YOUR OBJECTIVE: Copy the listing below in full, exactly as given.

SUPPLIED RECORDS: Begin

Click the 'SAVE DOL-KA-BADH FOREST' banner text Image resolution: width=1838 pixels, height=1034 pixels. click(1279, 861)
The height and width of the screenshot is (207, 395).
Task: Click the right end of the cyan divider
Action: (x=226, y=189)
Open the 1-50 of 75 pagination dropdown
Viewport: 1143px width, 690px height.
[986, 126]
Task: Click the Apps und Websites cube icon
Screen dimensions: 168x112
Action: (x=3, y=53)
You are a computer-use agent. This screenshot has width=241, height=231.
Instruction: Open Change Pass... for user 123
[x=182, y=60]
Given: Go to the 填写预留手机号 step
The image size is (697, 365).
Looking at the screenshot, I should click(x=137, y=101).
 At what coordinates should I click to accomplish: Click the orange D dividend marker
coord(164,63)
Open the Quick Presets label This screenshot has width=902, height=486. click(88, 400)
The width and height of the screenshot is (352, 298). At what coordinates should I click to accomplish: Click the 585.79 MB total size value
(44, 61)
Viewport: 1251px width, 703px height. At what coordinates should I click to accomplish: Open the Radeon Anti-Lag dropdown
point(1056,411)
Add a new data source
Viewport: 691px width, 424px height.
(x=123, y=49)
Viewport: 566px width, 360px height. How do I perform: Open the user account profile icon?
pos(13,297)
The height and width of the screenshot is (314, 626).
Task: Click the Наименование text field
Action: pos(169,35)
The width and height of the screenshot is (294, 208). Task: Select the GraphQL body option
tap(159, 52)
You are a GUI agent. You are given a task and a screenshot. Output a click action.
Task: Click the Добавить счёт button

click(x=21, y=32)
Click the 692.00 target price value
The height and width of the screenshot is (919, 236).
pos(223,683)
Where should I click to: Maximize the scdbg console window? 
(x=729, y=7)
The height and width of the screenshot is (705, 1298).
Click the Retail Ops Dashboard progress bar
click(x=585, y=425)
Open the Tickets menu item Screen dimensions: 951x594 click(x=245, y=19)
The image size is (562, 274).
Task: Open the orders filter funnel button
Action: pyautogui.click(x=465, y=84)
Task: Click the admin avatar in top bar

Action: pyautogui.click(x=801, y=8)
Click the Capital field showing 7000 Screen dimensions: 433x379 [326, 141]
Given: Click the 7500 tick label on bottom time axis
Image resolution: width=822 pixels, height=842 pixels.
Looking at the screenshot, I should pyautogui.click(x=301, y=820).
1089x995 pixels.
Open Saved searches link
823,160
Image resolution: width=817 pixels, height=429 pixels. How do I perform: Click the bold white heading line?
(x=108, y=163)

SUPPLIED RECORDS: End

YOUR RESPONSE:
Click the 'SAVE DOL-KA-BADH FOREST' banner text Image resolution: width=1838 pixels, height=1034 pixels. click(1279, 861)
The height and width of the screenshot is (207, 395).
Task: Click the right end of the cyan divider
Action: (x=226, y=189)
Open the 1-50 of 75 pagination dropdown
Viewport: 1143px width, 690px height.
[986, 126]
Task: Click the Apps und Websites cube icon
Screen dimensions: 168x112
Action: (x=3, y=53)
You are a computer-use agent. This screenshot has width=241, height=231.
Instruction: Open Change Pass... for user 123
[x=182, y=60]
Given: Go to the 填写预留手机号 step
The image size is (697, 365).
Looking at the screenshot, I should click(x=137, y=101).
 At what coordinates should I click to accomplish: Click the orange D dividend marker
coord(164,63)
Open the Quick Presets label This screenshot has width=902, height=486. click(88, 400)
The width and height of the screenshot is (352, 298). At what coordinates should I click to accomplish: Click the 585.79 MB total size value
(44, 61)
Viewport: 1251px width, 703px height. At what coordinates should I click to accomplish: Open the Radeon Anti-Lag dropdown
point(1056,411)
Add a new data source
Viewport: 691px width, 424px height.
(x=123, y=49)
Viewport: 566px width, 360px height. How do I perform: Open the user account profile icon?
pos(13,297)
The height and width of the screenshot is (314, 626).
Task: Click the Наименование text field
Action: pos(169,35)
The width and height of the screenshot is (294, 208). Task: Select the GraphQL body option
tap(159, 52)
You are a GUI agent. You are given a task and a screenshot. Output a click action.
Task: Click the Добавить счёт button

click(x=21, y=32)
Click the 692.00 target price value
The height and width of the screenshot is (919, 236).
pos(223,683)
Where should I click to: Maximize the scdbg console window? 
(x=729, y=7)
The height and width of the screenshot is (705, 1298).
Click the Retail Ops Dashboard progress bar
click(x=585, y=425)
Open the Tickets menu item Screen dimensions: 951x594 click(x=245, y=19)
The image size is (562, 274).
Task: Open the orders filter funnel button
Action: pyautogui.click(x=465, y=84)
Task: Click the admin avatar in top bar

Action: pyautogui.click(x=801, y=8)
Click the Capital field showing 7000 Screen dimensions: 433x379 [326, 141]
Given: Click the 7500 tick label on bottom time axis
Image resolution: width=822 pixels, height=842 pixels.
Looking at the screenshot, I should pyautogui.click(x=301, y=820).
1089x995 pixels.
Open Saved searches link
823,160
Image resolution: width=817 pixels, height=429 pixels. How do I perform: Click the bold white heading line?
(x=108, y=163)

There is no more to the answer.